[QC-1171] CCDB api should timeout #13129

Barthelemy · 2024-05-13T07:38:17Z

The CCDB api never times out. If the server we are trying to reach is unreachable (e.g. QCDB from outside CERN), the workflow will just hang with no clear messages. Moreover, trying to kill it will also fail.

This is a proposal to introduce a timeout of 1 second.

github-actions · 2024-05-13T07:38:32Z

REQUEST FOR PRODUCTION RELEASES:
To request your PR to be included in production software, please add the corresponding labels called "async-" to your PR. Add the labels directly (if you have the permissions) or add a comment of the form (note that labels are separated by a ",")

+async-label <label1>, <label2>, !<label3> ...

This will add <label1> and <label2> and removes <label3>.

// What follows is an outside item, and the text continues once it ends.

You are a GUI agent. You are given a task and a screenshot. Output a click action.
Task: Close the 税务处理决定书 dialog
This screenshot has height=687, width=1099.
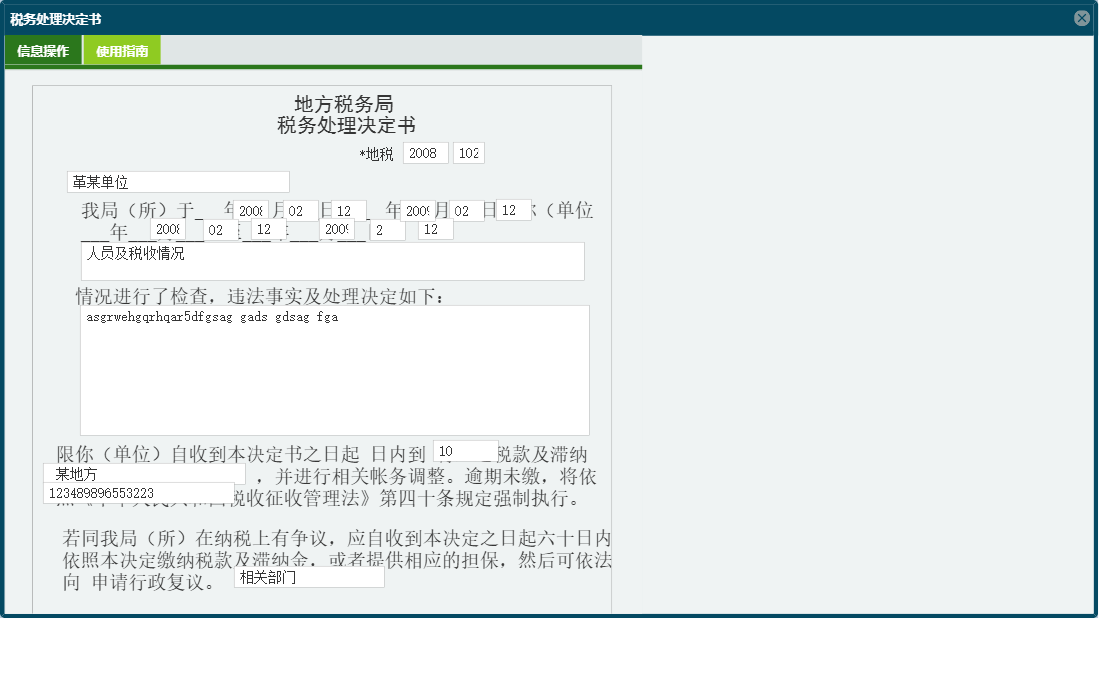[x=1081, y=17]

The following labels are available
async-2023-pbpb-apass3
async-2023-pbpb-apass4
async-2022-pp-apass6-2023-PbPb-apass2
async-2022-pp-apass4
async-2022-pp-apass4-accepted
async-2022-pp-apass6-2023-PbPb-apass2-accepted
async-2023-pbpb-apass3-accepted
async-2023-pbpb-apass4-accepted
async-2023-pp-apass4
async-2023-pp-apass4-accepted
async-2024-pp-apass1
async-2024-pp-apass1-accepted
async-2022-pp-apass7
async-2022-pp-apass7-accepted
async-2024-pp-cpass0
async-2024-pp-cpass0-accepted

davidrohr · 2024-05-13T07:40:12Z

@Barthelemy @costing : While I think it is reasonable to add a time out, I do not think 1 second will work. This will also affect all GRID jobs, and there can be delays longer than 1 sec, and we do not want such workflows failing immediately.

sawenzel · 2024-05-13T08:05:21Z

Yes. What about making the timeout a larger number and even make it configurable (via an environment variable)? Then we could adjust to the use-case.

jgrosseo · 2024-05-13T08:45:49Z

I agree, I would put at least 60 or 120 seconds as default....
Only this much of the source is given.